Ни от Афины, ни от своих приятелей-героев, разношерстные россказни которых я анализировал последние лет десять, мне не доводилось слышать об эрекции в Элизиуме, в то время как олимпийцы постоянно казались не менее вздыбленными, нежели гора, на которой они обитают, – итак, я и в самом деле был вознесен! Все еще поглаживая в процессе наблюдения за этим подъемом шейку и затылок своей хорошенькой нимфочки, я заметил, что у стойки моей кровати начинались только стенные росписи, но никак не описываемая ими спираль – та загибалась наверх и золотым завитком сворачивалась на потолке в одну точку как раз над тем местом, где была бы моя голова, сдвинь я ее на соседнюю с собой позицию; привстав же, чтобы посмотреть, сколь близка к цели пылкая Каликса, я увидел ту же самую спираль, вытканную пурпуром на кровати. И – чудо из чудес – когда моя фея проворно вскочила, раскинувшись над этой нижней спиралью, и притянула меня к своему загорелому, подтянутому, совершенно прельстительному животику, я обнаружил, что пупок ее, в общем-то не двудольчатый или четырехлепестковый, как два других наиболее мне знакомых, а, скорее, спиралевидный, копировал эти бесконечно завитые закруты, разворачивающиеся и над, и под конечной плотью, над которой сейчас пировал мой язык.
С божественностью все было в полном порядке.
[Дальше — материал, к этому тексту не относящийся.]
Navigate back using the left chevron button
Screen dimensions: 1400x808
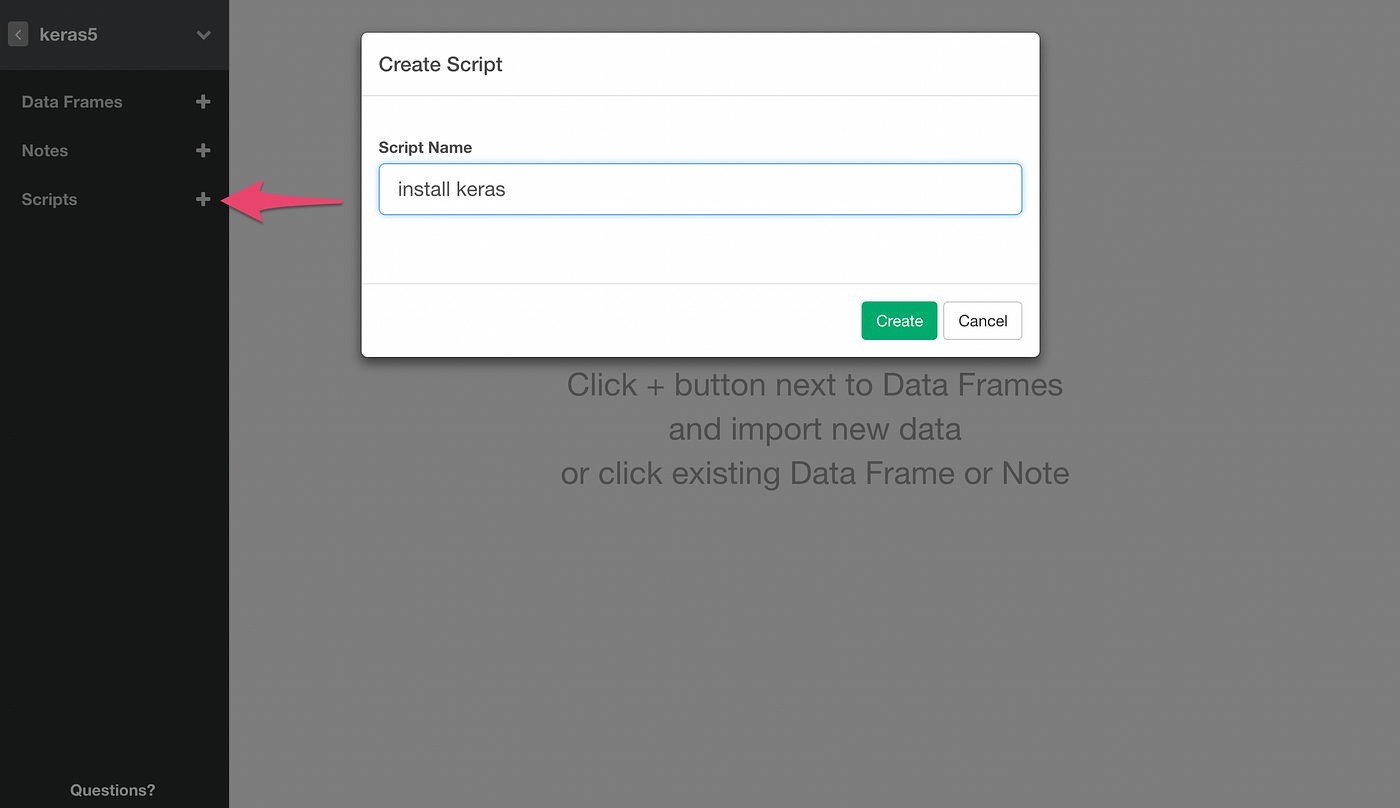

Однако меня вдвойне расстроило, что я оказался бессилен: вдвойне, во-первых, потому что я дважды пытался с Каликсой тут же, по горячим следам, тем же "днем" (я не предполагал, что для нас, бессмертных, может зайти солнце), и, вопреки или благодаря ее исключительному знанию предмета, дважды оказался импотентом; во-вторых, поскольку я так облажал дважды – в смысле и недель и женщин (я припомнил это во второй раз), ни разу до тех пор не оплошав с Андромедой за семь тысяч ночей, – тревожная перспектива на маячившую впереди вечность с нимфой.
– Это не имеет никакого значения, – настаивала сладкопотая Каликса по нескольку раз на каждый последующий день или ночь. – Мне, Персей, просто нравится с тобой быть; на самом деле, одна из моих грез стала явью.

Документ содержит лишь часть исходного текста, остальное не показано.